Describe yourself in a single image.
Instead of expressing myself in one fixed image, I’m much more interested in images that express moods, mind-states, or momentary feelings.
I like images to read like poetry, with different viewers bringing their own interpretation to each piece based on their own personalities and experiences. I like the imagery to remain open to different interpretations.
Life motto?
An amazing mentor, who is an accomplished sculptor, once told me, “Fear living a life that’s not your own. That’s the one true mistake.” I’m so grateful that this piece of wisdom came into my life relatively early. Absolutely words to live by.
Anthony Heinz May
What inspires your work?
Trees have a high quality of existence and life. They provide so much for such a biodiverse range of species. I think people could learn a lot from trees and their natural cycles, but humans are largely losing touch with their own importance in cycles of nature on Earth.

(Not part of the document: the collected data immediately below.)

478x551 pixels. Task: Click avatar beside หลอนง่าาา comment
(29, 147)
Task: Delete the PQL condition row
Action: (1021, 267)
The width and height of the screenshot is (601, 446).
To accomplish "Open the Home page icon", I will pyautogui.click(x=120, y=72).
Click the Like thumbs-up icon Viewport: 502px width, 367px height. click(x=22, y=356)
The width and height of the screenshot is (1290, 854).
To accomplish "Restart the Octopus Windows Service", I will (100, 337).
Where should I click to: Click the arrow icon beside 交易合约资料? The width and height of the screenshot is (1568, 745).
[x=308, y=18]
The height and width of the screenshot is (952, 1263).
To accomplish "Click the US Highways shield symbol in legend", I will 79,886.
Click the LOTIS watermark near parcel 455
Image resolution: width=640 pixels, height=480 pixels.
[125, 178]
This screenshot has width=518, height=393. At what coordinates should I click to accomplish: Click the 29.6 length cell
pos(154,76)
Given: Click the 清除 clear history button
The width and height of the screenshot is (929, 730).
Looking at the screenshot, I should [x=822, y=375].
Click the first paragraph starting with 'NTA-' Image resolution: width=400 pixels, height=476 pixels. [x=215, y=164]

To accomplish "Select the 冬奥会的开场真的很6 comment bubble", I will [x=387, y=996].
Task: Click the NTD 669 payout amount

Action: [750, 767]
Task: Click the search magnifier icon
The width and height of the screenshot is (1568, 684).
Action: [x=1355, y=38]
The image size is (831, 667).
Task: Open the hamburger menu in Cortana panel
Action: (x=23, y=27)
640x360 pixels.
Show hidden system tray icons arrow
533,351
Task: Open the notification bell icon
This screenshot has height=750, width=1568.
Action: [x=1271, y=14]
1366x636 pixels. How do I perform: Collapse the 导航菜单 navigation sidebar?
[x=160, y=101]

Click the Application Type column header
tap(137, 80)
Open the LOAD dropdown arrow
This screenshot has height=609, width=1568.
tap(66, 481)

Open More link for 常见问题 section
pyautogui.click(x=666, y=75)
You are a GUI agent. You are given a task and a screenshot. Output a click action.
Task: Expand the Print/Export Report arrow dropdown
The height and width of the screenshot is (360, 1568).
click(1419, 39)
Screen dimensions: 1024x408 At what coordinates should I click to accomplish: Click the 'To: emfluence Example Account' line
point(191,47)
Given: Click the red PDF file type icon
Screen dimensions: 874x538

The cliffs of constructed artificiality that makes up modern human existence separates us further from natural connections we once held. I think this is clinically problematic as it promotes collective amnesia and loss of nostalgia. This is key and inspirational for my visual art practice.
What does ‘unravelled beauty’ mean to you?
Nature is the only true beauty that exists. A beauty that appears to be unraveling. Catching those moments in time that depict unraveled beauty look to me like transitions from natural to the artificial.
The focus of nature repurposed from its decaying state should feel nostalgic but displayed in such a way it reveals the human condition as unraveled beauty.